Among the records below, find each line that includes the string "Select" and copy it.

» DATA SUPPLIED:
>>>>
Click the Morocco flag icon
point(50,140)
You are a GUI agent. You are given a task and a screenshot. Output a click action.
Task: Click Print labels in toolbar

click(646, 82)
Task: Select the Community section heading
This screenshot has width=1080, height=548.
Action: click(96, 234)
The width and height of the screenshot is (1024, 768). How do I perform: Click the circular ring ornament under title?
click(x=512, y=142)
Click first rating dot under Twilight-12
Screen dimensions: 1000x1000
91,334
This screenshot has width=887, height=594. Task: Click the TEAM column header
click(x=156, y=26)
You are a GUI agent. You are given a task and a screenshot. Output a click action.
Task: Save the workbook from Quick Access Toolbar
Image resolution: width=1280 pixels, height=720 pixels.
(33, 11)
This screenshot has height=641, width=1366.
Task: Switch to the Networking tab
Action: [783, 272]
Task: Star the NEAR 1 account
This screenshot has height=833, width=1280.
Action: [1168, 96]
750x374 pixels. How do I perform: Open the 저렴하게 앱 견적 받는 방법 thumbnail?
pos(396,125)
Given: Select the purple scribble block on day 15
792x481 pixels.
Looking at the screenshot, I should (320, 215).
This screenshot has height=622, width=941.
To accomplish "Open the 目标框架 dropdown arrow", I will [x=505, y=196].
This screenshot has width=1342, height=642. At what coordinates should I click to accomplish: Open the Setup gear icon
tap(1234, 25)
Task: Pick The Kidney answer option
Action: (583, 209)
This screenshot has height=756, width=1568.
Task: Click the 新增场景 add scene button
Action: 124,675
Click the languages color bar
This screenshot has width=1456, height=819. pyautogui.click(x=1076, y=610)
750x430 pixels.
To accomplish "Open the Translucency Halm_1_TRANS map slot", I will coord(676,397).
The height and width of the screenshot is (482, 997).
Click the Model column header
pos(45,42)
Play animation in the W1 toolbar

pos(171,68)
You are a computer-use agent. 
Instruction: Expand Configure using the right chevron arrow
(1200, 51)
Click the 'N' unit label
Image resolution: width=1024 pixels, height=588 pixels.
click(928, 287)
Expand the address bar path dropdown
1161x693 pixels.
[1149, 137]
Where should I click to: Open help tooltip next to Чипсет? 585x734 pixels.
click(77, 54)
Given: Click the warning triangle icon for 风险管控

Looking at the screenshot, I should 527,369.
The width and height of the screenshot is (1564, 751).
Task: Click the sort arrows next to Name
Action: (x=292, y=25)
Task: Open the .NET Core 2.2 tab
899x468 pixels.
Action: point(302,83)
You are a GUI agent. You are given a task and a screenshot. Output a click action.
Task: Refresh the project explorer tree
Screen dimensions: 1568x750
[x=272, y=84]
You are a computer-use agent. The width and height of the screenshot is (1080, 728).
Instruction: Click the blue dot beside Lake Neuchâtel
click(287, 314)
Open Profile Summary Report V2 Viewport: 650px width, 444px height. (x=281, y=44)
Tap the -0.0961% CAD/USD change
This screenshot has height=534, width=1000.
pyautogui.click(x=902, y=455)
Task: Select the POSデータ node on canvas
<<<<
» WRITTEN ANSWER:
Task: Select the Community section heading
Given: Select the purple scribble block on day 15
Task: Select the POSデータ node on canvas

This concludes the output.